Published in final edited form as: Mol Cell Biomech. 2010 Dec;7(4):193–202.

Computer Simulations of Atherosclerotic Plaque Growth in Coronary Arteries

Biyue Liu *, Dalin Tang
PMCID: PMC3157469  NIHMSID: NIHMS297102  PMID: 21141673

Abstract

A three dimensional mathematical model with a linear plaque growth function was developed to investigate the geometrical adaptation of atherosclerotic plaques in coronary arteries and study the influences of flow wall shear stress (WSS), blood viscosity and the inlet flow rate on the growth of atherosclerotic plaques using computational plaque growth simulations. The simulation results indicated that the plaque wall thickness at the neck of the stenosis increased at a decreasing rate in the atherosclerosis progression. The simulation results also showed a strong dependence of the plaque wall thickness increase on the blood viscosity and the inlet flow rate. The progression rate in a coronary artery was lower with a higher inlet velocity flow rate and higher with a smaller value of the blood viscosity.

Keywords: coronary artery, plaque wall thickness increase, blood flow simulation, plaque progression, wall shear stress

1 Introduction

Atherosclerosis is a leading cause of mortality in the western countries. Atherosclerosis is the hardening and narrowing of the arteries, caused by the slow buildup of plaque on the inside of walls of the arteries. It has been observed that human atherosclerotic lesions preferentially form in relation to branch, bifurcation and bends of the major arteries, where the flow is highly disturbed with complex secondary flow pattern, flow separation and reversal with low and oscillating flow shear stress. The initiation and progression of atherosclerotic plaques involve complex interactions between the blood flow and the vessel wall. An important haemodynamic parameter in this interaction is the wall shear stress (WSS), which is the mechanical force imposed on the endothelium by the flowing blood.

The role of the WSS in the genesis and the development of atherosclerotic diseases has been intensively investigated by many researches, examining the relationship between shear stress and the presence of lesions and the intima-media thickness [19]. Caro et al [1] suggested that the distribution of fatty streaking in human aorta might be coincident with the regions in which the shear rate at the arterial wall is locally reduced.
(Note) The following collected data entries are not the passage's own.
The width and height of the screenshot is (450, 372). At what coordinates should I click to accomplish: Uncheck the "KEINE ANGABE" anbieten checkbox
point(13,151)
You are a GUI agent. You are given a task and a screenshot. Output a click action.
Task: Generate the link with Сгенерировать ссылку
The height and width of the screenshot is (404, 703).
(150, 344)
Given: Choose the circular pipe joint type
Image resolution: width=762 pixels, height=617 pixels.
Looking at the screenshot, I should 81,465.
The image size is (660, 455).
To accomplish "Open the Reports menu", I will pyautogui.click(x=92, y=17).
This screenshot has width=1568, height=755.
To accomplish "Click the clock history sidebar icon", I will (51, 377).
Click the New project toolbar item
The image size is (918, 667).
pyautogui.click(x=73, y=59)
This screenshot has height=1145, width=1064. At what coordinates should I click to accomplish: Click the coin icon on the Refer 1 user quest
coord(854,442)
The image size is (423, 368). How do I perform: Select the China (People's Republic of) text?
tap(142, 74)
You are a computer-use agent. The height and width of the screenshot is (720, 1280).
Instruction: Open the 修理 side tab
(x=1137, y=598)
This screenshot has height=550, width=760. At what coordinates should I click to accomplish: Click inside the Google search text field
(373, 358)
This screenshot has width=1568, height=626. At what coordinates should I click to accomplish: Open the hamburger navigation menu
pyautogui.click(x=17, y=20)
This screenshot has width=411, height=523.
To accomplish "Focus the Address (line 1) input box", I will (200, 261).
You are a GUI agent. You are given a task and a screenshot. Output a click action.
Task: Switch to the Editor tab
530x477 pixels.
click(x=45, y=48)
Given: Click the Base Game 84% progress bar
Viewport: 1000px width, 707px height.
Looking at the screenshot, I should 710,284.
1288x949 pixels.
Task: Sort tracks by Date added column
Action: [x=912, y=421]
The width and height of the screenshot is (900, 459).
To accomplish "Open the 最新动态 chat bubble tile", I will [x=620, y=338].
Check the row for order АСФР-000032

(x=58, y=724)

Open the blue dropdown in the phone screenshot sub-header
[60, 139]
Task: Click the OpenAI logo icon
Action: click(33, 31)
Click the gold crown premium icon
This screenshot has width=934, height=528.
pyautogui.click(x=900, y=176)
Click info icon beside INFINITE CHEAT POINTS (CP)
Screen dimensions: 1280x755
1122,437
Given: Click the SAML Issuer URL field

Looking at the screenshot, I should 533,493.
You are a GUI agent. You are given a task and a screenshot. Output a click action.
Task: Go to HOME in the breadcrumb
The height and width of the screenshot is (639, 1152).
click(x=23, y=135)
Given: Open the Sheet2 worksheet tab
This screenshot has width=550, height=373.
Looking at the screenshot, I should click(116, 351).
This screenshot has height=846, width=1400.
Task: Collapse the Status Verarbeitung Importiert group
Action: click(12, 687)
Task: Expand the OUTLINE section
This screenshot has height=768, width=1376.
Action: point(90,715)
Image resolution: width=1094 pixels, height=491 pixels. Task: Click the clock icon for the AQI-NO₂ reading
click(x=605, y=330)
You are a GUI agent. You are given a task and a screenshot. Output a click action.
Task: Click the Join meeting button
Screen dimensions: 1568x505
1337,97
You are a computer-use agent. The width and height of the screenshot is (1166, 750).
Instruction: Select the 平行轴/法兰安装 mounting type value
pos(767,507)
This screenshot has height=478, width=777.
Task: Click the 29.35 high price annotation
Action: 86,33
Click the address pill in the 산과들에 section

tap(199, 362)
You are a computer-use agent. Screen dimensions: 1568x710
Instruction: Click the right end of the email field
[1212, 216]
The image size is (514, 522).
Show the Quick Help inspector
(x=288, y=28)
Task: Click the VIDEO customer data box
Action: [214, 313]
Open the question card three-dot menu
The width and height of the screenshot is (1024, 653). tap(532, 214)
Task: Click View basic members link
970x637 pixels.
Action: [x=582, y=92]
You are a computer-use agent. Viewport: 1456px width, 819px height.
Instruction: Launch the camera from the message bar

The low shear stress contributes to an increased fluid residence time, which may result in modification of the mass transport of atherogenic substances between lumen and the wall or in interference with endothelial metabolism [1, 2]. Ku et al [2] and Zarins et al [3] have estimated shear stress with laser-Doppler anemometry and found that intimal thickening bears an inverse relationship to both maximum shear stress and minimum shear stress. Krams and Van Langenhove et al used angiographically-guided intravascular ultrasound and computational fluid dynamics to reconstruct the local haemodynamics in a coronary artery. An inverse relationship between shear stress and wall thickness was demonstrated [4, 5]. Gnasso et al [6] and Jiang et al [7] investigated the WSS in the carotid arteries in normal healthy subjects and in hypertensive patients, respectively. They found that the WSS at both mean and peak velocity is significantly and negatively related to the intima-media thickness.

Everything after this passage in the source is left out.